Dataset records
—————
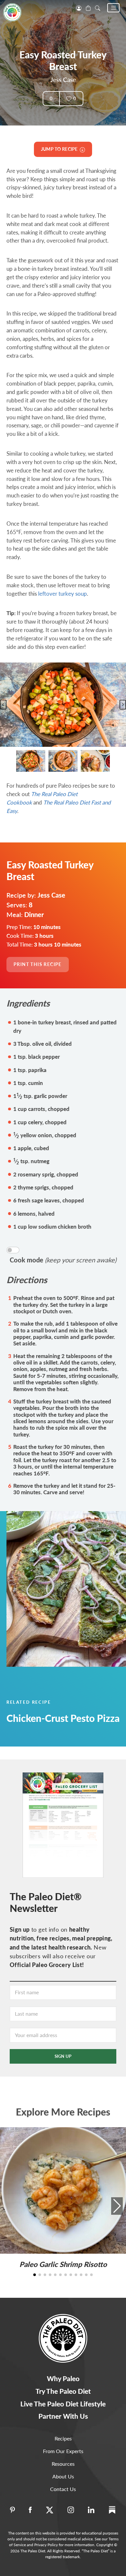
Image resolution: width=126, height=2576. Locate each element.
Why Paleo (63, 2378)
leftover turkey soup (62, 593)
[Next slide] (123, 705)
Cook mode (63, 1260)
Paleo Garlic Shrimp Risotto (63, 2264)
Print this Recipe (38, 964)
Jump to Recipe (60, 149)
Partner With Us (63, 2416)
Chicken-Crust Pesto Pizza (63, 1718)
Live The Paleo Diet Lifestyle (63, 2404)
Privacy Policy (46, 2544)
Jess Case (63, 79)
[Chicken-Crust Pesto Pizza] (63, 1589)
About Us (63, 2476)
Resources (63, 2464)
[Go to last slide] (3, 705)
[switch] (12, 1250)
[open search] (97, 7)
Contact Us (63, 2489)
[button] (113, 7)
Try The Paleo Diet (63, 2391)
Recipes (63, 2438)
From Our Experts (63, 2451)
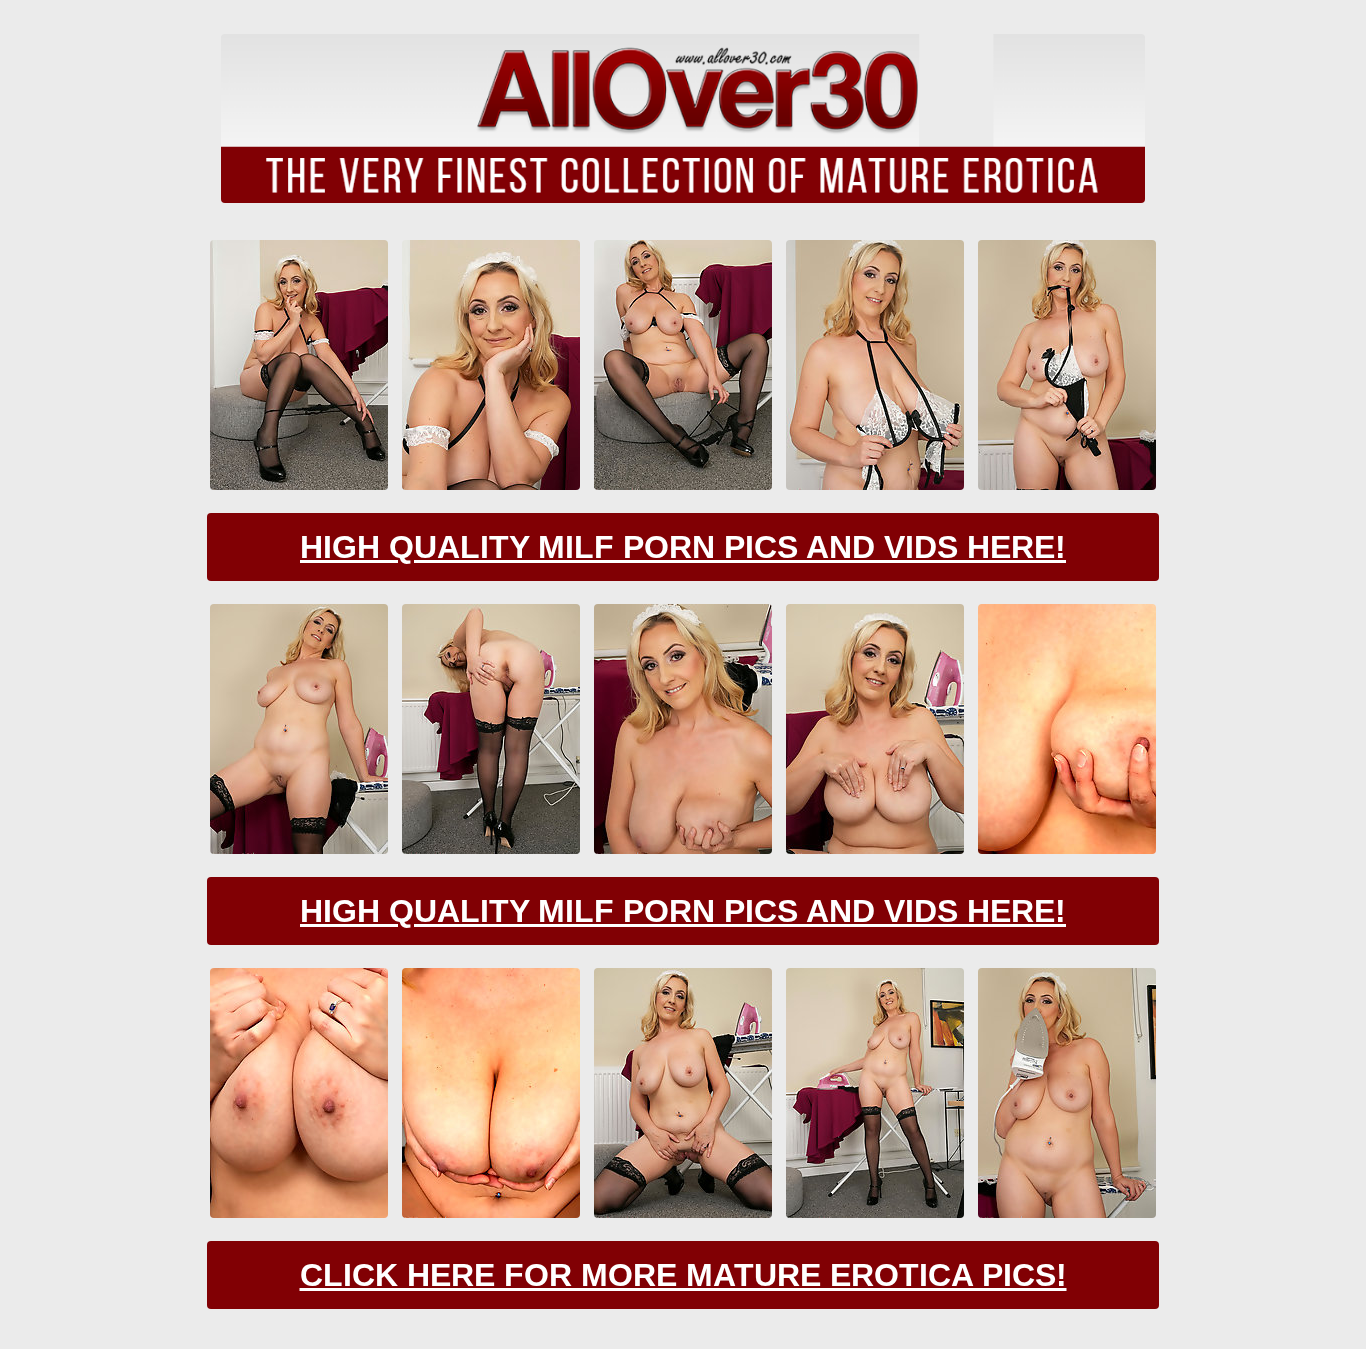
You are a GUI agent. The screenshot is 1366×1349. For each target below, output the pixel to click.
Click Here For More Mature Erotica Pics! (683, 1275)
—————
*Work order:* Copy out, from the data above, each line where the string "Pesto" is present.

*Solution:*
Chicken-Crust Pesto Pizza (63, 1718)
[Chicken-Crust Pesto Pizza] (63, 1589)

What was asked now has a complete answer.